3 LatinCy components and their annotations

3.1 LatinCy components and their annotations

# Imports & setup

import spacy
import pandas as pd
from pprint import pprint
nlp = spacy.load('la_core_web_lg')
text = "avus eius Acrisius appellabatur."
doc = nlp(text)
print(doc)

/Users/pjb311/.venvs/latincy/lib/python3.11/site-packages/spacy/util.py:910: UserWarning: [W095] Model 'la_core_web_lg' (3.8.0) was trained with spaCy v3.8.3 and may not be 100% compatible with the current version (3.7.5). If you see errors or degraded performance, download a newer compatible model or retrain your custom model with the current spaCy version.
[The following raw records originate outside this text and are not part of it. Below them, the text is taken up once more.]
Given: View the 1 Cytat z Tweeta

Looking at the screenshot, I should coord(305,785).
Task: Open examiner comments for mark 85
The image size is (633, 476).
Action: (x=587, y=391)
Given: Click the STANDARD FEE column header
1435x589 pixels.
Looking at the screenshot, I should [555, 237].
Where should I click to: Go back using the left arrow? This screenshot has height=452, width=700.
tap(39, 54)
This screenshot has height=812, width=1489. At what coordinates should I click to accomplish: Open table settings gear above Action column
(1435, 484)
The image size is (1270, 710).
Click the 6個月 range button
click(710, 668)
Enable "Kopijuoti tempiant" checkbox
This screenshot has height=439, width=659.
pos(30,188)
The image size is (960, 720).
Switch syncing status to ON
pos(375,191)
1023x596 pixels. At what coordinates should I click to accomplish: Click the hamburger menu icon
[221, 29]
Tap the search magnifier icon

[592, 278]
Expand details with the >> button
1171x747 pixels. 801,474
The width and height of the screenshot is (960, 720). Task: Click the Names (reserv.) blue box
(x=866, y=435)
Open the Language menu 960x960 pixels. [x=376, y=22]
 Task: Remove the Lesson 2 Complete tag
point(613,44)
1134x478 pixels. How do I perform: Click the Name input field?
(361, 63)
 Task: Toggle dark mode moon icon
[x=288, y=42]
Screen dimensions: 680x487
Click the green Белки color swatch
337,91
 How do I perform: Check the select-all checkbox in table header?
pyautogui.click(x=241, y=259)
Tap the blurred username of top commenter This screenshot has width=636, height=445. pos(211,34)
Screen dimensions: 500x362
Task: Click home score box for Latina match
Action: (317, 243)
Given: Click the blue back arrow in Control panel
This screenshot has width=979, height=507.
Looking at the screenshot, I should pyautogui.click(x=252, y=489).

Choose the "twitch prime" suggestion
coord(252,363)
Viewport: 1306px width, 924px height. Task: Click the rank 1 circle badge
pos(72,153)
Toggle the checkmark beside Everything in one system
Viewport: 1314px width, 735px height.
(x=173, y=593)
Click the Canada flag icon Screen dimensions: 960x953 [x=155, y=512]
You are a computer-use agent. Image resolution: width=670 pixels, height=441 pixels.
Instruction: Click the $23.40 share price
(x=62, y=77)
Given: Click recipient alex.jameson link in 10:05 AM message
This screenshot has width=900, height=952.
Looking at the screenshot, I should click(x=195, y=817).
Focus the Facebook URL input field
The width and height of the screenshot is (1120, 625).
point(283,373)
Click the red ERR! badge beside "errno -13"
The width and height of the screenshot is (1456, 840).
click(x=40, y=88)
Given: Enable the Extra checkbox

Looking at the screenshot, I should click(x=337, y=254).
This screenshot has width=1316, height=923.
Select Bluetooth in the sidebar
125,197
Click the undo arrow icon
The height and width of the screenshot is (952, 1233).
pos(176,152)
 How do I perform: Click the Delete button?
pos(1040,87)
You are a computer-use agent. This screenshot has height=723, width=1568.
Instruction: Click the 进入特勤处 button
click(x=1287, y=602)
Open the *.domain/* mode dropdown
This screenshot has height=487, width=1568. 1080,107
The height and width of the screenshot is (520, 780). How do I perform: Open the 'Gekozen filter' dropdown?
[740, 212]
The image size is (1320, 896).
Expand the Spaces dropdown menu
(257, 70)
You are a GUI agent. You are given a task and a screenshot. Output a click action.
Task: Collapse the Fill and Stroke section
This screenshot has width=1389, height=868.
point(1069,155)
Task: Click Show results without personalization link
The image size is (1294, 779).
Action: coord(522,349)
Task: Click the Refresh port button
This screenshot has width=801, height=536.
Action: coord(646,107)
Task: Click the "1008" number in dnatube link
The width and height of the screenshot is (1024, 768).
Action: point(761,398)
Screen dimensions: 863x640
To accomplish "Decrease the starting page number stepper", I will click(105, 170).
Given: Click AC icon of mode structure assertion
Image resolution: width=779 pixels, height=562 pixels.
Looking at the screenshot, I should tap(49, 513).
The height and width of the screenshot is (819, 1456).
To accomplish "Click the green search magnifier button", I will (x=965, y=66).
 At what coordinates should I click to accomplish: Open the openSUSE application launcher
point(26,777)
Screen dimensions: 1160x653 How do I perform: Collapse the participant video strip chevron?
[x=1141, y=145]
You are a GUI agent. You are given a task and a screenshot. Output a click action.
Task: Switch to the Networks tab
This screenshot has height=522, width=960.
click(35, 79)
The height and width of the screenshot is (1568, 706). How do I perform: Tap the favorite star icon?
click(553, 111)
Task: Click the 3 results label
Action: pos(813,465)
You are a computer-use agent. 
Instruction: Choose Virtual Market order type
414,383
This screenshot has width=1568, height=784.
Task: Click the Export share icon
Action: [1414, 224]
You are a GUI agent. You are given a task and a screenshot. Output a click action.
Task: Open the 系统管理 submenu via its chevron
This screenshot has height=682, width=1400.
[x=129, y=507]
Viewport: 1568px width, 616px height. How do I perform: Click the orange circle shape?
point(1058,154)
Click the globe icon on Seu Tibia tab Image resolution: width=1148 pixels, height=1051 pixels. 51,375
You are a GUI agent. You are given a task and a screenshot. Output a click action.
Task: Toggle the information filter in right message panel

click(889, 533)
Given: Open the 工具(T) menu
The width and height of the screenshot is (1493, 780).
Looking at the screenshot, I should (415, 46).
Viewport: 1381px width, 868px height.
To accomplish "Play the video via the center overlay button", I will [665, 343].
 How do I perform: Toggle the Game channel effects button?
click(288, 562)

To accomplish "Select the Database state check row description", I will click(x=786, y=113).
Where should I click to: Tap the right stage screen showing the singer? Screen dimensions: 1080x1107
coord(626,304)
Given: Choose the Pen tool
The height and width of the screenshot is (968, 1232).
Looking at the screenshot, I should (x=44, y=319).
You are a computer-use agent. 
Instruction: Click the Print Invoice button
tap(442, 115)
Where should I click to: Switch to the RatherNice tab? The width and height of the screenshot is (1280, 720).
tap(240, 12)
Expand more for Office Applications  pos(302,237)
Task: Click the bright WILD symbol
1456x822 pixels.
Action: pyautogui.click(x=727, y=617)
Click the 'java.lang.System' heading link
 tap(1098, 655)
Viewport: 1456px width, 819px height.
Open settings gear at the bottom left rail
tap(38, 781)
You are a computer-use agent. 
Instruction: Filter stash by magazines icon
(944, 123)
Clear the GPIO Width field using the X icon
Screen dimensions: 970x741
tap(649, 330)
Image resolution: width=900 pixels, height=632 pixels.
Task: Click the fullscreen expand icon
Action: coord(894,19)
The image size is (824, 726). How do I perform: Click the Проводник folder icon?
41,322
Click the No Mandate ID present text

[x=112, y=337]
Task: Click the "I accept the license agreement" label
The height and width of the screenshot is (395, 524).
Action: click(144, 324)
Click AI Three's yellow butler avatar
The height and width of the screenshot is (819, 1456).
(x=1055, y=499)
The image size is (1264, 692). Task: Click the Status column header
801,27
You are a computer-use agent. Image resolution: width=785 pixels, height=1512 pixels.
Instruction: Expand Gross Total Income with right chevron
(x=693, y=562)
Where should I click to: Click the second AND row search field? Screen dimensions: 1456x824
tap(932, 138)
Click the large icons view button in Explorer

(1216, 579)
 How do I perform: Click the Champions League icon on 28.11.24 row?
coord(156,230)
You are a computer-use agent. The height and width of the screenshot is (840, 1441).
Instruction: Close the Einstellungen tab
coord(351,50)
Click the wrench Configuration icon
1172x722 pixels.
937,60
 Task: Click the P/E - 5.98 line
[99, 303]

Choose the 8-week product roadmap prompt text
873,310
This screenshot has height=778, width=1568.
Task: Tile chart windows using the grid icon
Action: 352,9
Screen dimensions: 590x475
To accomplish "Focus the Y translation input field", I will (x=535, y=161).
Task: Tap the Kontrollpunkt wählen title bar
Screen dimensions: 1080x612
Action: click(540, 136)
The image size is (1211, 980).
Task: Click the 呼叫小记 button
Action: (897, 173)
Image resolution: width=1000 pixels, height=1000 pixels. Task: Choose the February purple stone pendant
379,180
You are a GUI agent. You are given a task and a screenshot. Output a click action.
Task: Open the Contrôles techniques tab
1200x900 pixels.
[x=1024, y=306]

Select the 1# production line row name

For more details and available updates, run: python -m spacy validate
  warnings.warn(warn_msg)

avus eius Acrisius appellabatur.

Here are the components provided by the default LatinCy models…

pprint(nlp.pipe_names)

['senter',
 'normer',
 'tok2vec',
 'tagger',
 'morphologizer',
 'trainable_lemmatizer',
 'parser',
 'lookup_lemmatizer',
 'ner',
 'remorpher']

The dataframe below summarizes the key annotations provided by these components…

data = []

for token in doc:
    data.append([token.text, token.norm_, token.lemma_, token.pos_, token.tag_, token.morph.to_json(), token.dep_, token.ent_type_, token.has_vector])

df = pd.DataFrame(data, columns=['text', 'norm', 'lemma', 'pos', 'tag', 'morph', 'dep', 'ent_type', 'has_vector'])

df

	text	norm	lemma	pos	tag	morph	dep	ent_type	has_vector
0	avus	auus	auus	NOUN	noun	Case=Nom\|Gender=Masc\|Number=Sing	nsubj:pass		True
1	eius	eius	is	PRON	pronoun	Case=Gen\|Gender=Masc\|Number=Sing\|Person=3	nmod		True
2	Acrisius	acrisius	Acrisius	PROPN	proper_noun	Case=Nom\|Gender=Masc\|Number=Sing	xcomp	PERSON	True
3	appellabatur	appellabatur	appello	VERB	verb	Mood=Ind\|Number=Sing\|Person=3\|Tense=Past\|VerbF...	ROOT		True
4	.	.	.	PUNCT	punc		punct		True